## [WRITTEN TASK]
Write out the entries exactly, starting at the line containing "This screenshot has width=1000, height=720." and ending at the line containing "pos(467,335)", with both of those lines included. Leave the pictures out.

## [LISTED ENTRIES]
* * * * * * *

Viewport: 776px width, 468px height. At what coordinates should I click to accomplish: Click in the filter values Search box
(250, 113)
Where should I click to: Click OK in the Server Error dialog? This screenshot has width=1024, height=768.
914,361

* * * * * * *

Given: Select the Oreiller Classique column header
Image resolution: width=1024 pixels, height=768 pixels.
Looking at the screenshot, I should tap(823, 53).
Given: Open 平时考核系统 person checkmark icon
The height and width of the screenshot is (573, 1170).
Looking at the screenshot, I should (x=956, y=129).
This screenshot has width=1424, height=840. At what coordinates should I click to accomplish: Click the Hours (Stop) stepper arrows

* * * * * * *

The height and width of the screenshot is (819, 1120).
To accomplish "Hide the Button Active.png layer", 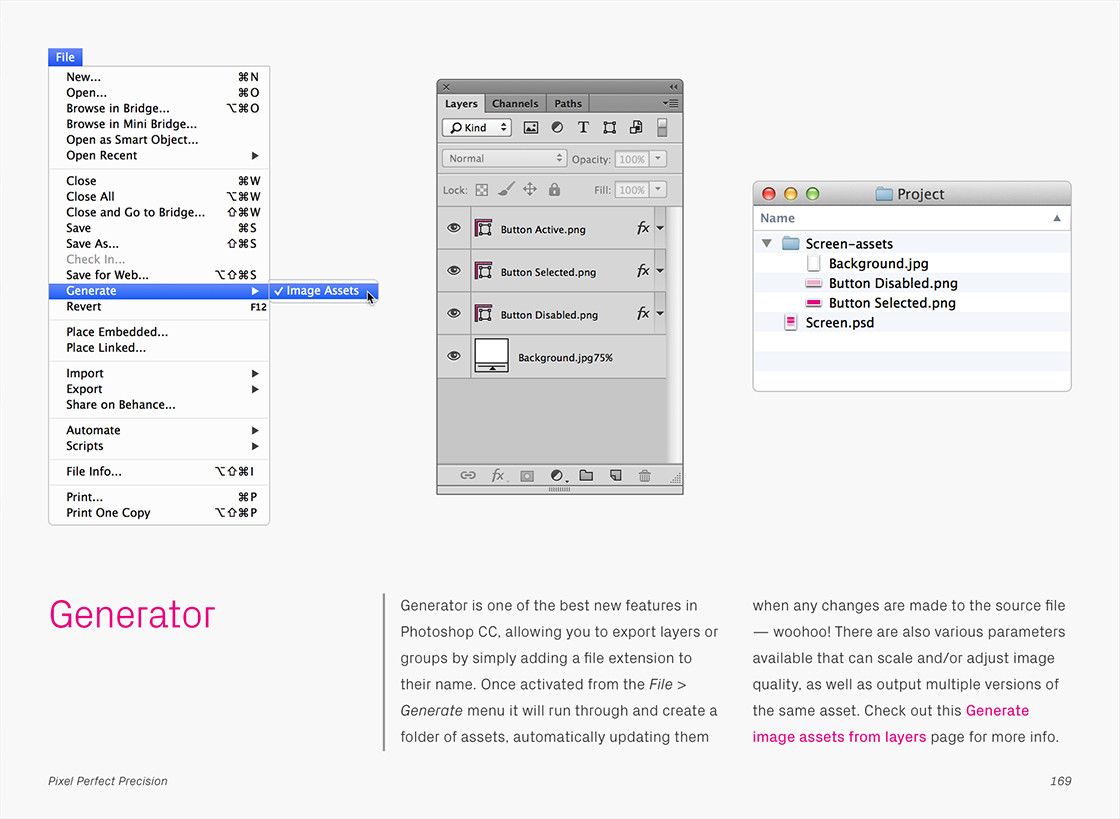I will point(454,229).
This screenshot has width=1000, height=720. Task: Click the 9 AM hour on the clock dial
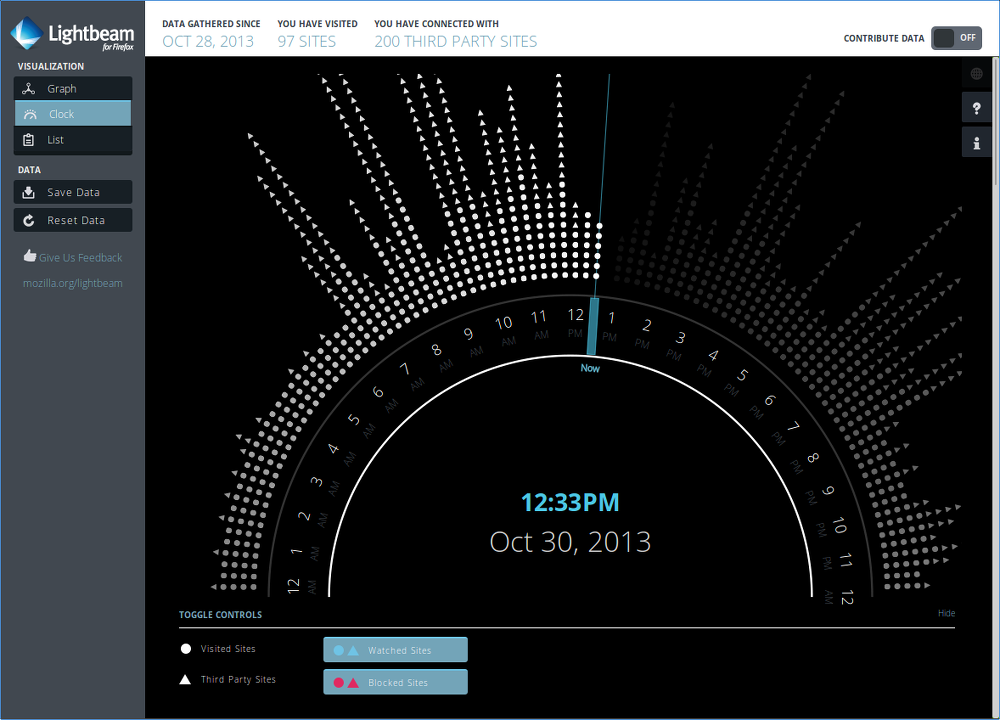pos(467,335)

* * * * * * *

## [EXERCISE ANSWER]
This screenshot has width=1000, height=720. Task: Click the 9 AM hour on the clock dial
pos(467,335)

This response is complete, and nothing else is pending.